Dans sa poche je sens quelque chose. Ca me fait penser à ces morts qu’on enterrait avec leurs armes et leur fortune. Ca serait un bon présage si on lui avait mis ses thunes dans sa poche. A la réflexion, je vois mal Eddy lui farcir les poches de fric. Il lui farcirait plus facilement son sexe de sperme que de lui mettre 1 dollar en poche.
C’est un briquet. Ils lui ont laissé un briquet dans sa poche. Pour fumer sa dernière clope ?
Mon rire dans cette boite me fait l’impression d’être une démente. Moi aussi je m’en fumerais bien une de clope.

Le réservoir d’essence est presque vide, la flamme ne prend pas. A moins que ça soit l’oxygène. Plus assez d’oxygène pour qu’il prenne. Non, c’est pas possible, moi je respire encore. J’écoute. Il n’y a que le silence. Non, c’est pas le silence. C’est le vide. C’est encore pire que le plus grand des silences.

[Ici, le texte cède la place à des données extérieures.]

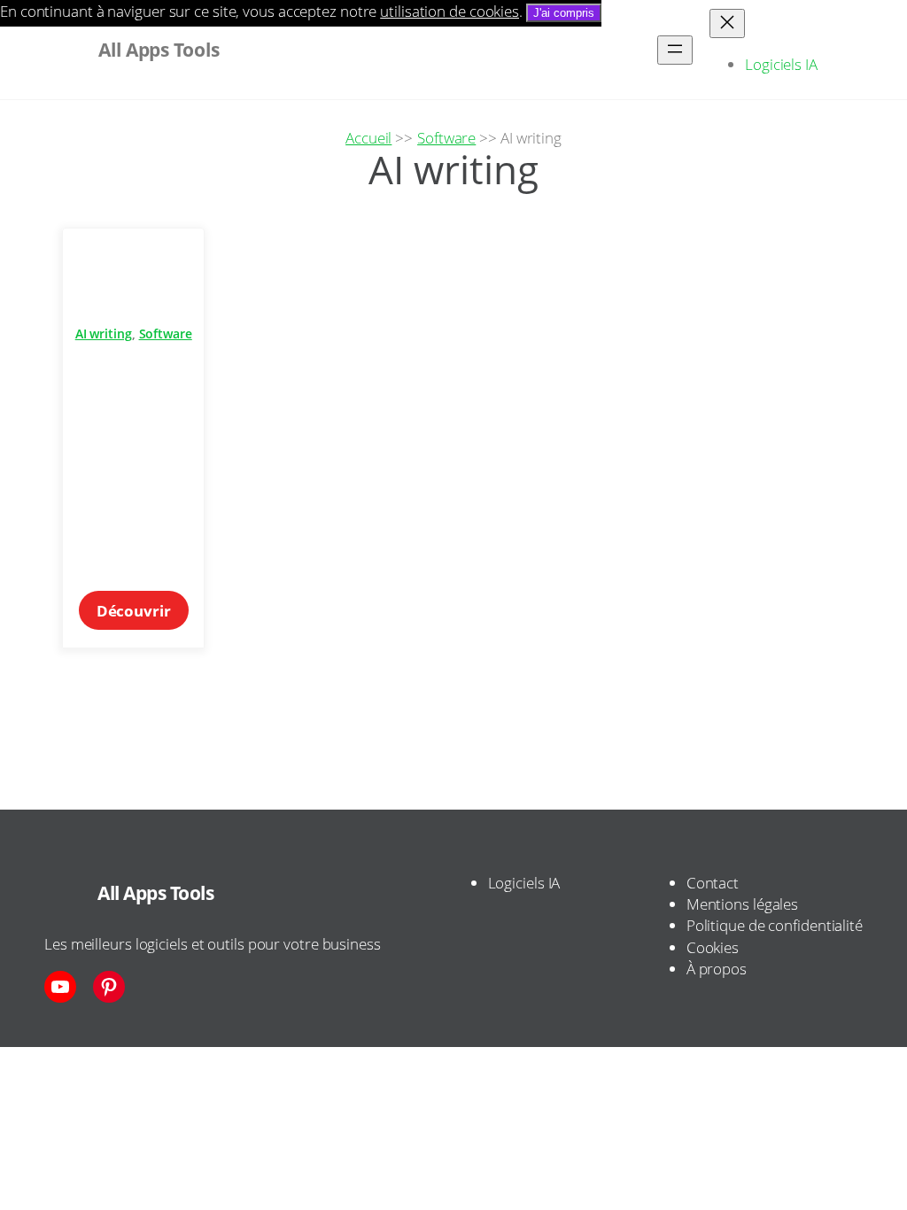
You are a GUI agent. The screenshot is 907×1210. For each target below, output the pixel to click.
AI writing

Des étincelles éclairent faiblement la boite. Faudrait pas que je fasse flamber le tout. L’état ne dépense pas plus qu’il ne faut pour ses détenus. Quelques planches de sapin, et rien d’autres. J’ai froid. L’humidité de la terre a pris possession de tout l’espace. Dehors c’est la nuit doit finir, c'est ici qu'il fait noir.
J’ai réussi à avoir une faible flamme. La pénombre remplace le néant de mon cercueil. Enchantée chère voisine. Mes yeux s’habituent un peu et distinguent le profil de ma compagne provisoire d’évasion.

Le briquet est définitivement vide. La flamme s’est éteinte quand j’ai éclairé la monture métallique des lunettes au dessus de la moustache. Eddy était déjà là depuis longtemps.
Il avait raison. On ne s’évade pas de Hellsburry, ou alors les pieds devant.